■ WORK TASK
Look through the listing and locate every line containing the word "computer"; copy those lines.
═══ SUPPLIED MATERIAL ═══
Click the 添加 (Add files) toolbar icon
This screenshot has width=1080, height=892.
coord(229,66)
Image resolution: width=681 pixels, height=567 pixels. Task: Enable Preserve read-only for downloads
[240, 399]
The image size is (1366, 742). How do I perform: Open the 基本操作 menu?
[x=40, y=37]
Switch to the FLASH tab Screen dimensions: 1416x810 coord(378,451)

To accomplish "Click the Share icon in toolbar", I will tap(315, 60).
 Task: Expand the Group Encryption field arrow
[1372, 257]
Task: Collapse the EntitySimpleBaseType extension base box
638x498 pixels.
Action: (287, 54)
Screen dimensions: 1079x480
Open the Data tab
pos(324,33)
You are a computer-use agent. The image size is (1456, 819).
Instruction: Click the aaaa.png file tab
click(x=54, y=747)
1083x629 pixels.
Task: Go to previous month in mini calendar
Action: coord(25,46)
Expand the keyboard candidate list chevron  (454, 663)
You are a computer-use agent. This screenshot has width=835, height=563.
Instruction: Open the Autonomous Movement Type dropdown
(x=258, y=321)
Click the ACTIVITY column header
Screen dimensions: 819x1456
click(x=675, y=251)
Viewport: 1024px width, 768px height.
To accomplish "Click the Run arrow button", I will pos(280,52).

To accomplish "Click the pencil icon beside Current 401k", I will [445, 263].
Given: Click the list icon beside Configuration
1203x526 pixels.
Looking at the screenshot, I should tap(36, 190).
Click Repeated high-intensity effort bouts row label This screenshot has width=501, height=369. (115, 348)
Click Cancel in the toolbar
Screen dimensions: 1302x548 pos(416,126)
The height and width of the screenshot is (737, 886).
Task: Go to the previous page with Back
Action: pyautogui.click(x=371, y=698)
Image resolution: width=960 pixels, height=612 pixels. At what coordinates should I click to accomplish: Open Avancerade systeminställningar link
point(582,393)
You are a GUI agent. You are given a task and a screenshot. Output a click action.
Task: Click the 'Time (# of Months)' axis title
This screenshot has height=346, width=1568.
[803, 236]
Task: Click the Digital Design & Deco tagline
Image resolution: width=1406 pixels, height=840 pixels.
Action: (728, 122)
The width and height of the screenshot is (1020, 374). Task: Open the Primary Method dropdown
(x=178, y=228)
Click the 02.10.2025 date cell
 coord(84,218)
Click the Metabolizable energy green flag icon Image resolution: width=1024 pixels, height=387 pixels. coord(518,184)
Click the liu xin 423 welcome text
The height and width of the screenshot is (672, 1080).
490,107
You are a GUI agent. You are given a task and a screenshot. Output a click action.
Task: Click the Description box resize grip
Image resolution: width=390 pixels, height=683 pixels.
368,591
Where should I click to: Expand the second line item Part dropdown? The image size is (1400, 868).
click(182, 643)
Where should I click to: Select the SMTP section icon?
═══
■ SOLUTION FOR THIS TASK
You are a computer-use agent. The image size is (1456, 819).
You are a computer-use agent. This screenshot has width=835, height=563.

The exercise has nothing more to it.